[RFC] Linux Syscall Cleanup

Linux Syscall Cleanup

Currently the handling of linux syscalls is handled inconsistently, leading to confusion. This design intends to unify how linux syscalls are handled and make them safer and easier to use. This design is not intended to touch any other OS interface layers, those will be handled in a separate RFC.

Context

Objective

Linux syscalls should be done in a safe, consistent manner in LLVM-libc. For each syscall, there should be exactly one place where the raw syscall function is invoked.

Background

Currently raw syscalls are used in most places where the syscall is needed. This is mostly in the syscall wrapper functions, but there are other functions that also need to access low level utilities so they also call the raw syscall, as shown in the diagram.

This leads to duplication of logic, since many syscalls actually have multiple possible numbers. For example, mmap can be handled by SYS_mmap or SYS_mmap2. The raw syscall interface also doesn’t have any type checking so each time it’s used is another opportunity for mistakes.

There are also some places where syscalls are called using the public syscall wrapper, as shown in the next diagram.

This requires extra logic to handle errno, and means these functions are not properly independent, making this not an optimal solution either.

For non-syscall functions the expected behavior is to split functionality away from the public interface so it can be shared internally. As an example, the ctype_utils.h header provides functions like isspace both for the public isspace function and for scanf, which treats space characters as separators.

Design

Overview

The proposed design is to move all calls to the “syscall_impl” function into the Linux-specific OSUtil directory (libc/src/__support/OSUtil/linux).
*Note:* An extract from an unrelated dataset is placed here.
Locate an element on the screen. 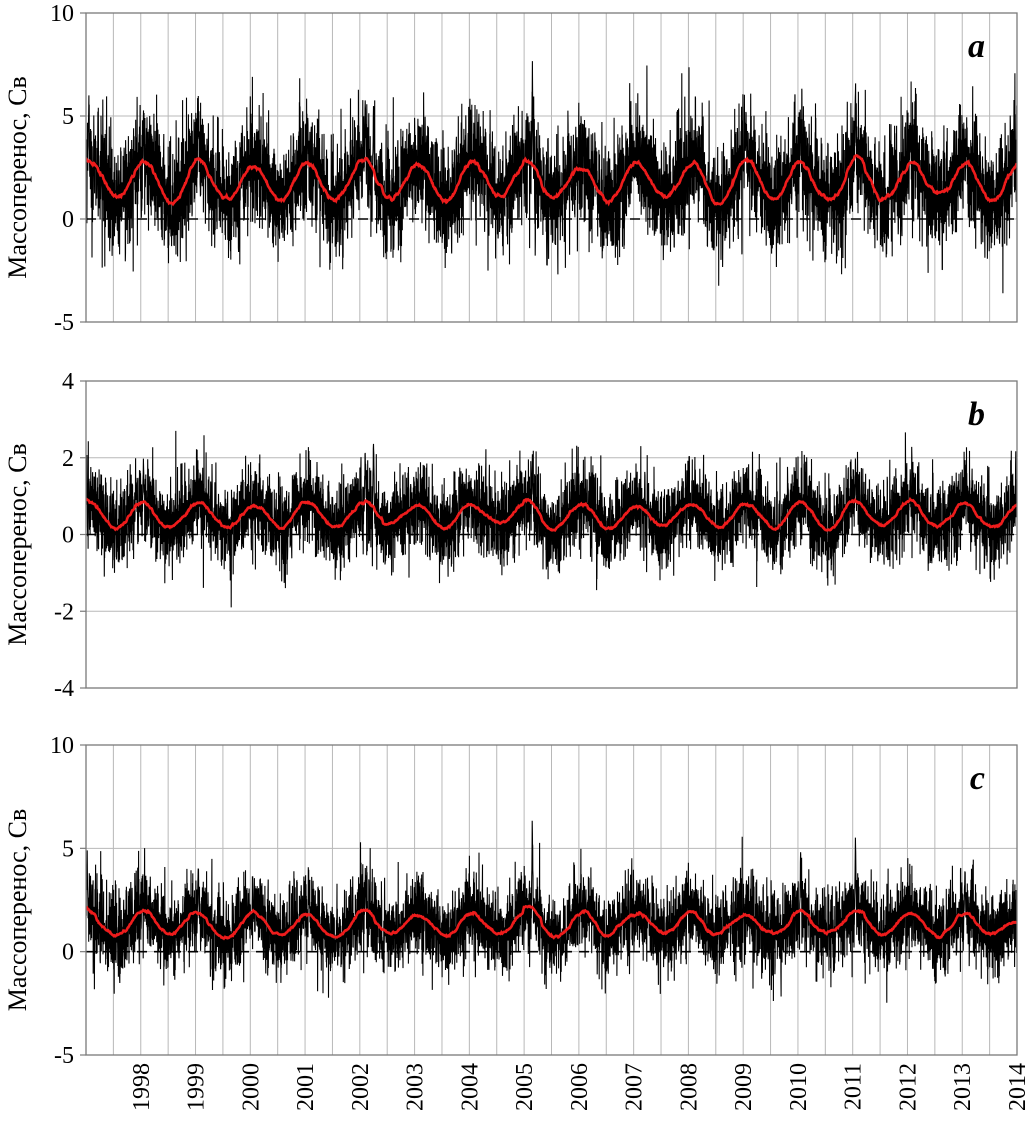 This screenshot has height=1133, width=1035. x-tick-label: 2009 is located at coordinates (744, 1087).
Each syscall should be in an “internal wrapper function”, which should be called anywhere this syscall is needed. The diagram below shows the intended dependency chain:

Calls to the internal wrapper function should be done from /linux subdirectories since this is just a wrapper over the syscall. More target-generic interfaces are out of scope for this proposal.

Detailed Design

The internal wrapper functions should take the arguments for a given syscall, dispatch them to the appropriate syscall number, and return its result as an ErrorOr (equivalent to std::expected<T, int>). Syscalls that have variadic arguments should be implemented using non-variadic arguments with default values. An example implementation of the internal openat is shown below, with blue highlighting the differences from a normal syscall wrapper.

These functions should be in headers and marked LIBC_INLINE. One function per header, same organization as in src, so mmap would go in libc/src/__support/OSUtil/linux/sys/mmap/mmap.h and munmap would go in libc/src/__support/OSUtil/linux/sys/mmap/munmap.h.

Alternatives Considered

Next steps:

It should be possible to automate much of the refactoring by using the information from headergen and a list of syscalls. Headergen has a list of the function prototypes for all our syscall wrappers, and from that we can generate the trivial internal syscall wrappers. These will need some cleanup (e.g. fixing variable names, adding alternate syscall names, etc.) but it should be less work than rewriting all of them manually.

Assuming this RFC is approved, I will look into writing a followup design for a syscall wrapper generator (historically called wrappergen).

Then why target::name instead of linux::name or something (linux::mmap in the example)?

Can we also see an example with a “result parameter”, e.g. fstat? Will these be kept as pointer arguments as they are in the syscall C signatures, or bundled into a return value struct (as is the generally preferred pattern for return values with std::expected-style “result types”)?

I’m not sure off hand of an example of a syscall that has a not-just-error return value and also a result parameter (this counts only fixed-sized result parameters, not variable-sized buffers). If there are any, would those use a one-off composite return value struct instead (again, as is generally preferred idiom with result types)?

For calls like read/write that take buffer+count pairs, would these still be separate arguments to match the syscall C signatures, or be passed as spans as we usually prefer? (For the void* cases being span<byte> or span<uint8_t>.)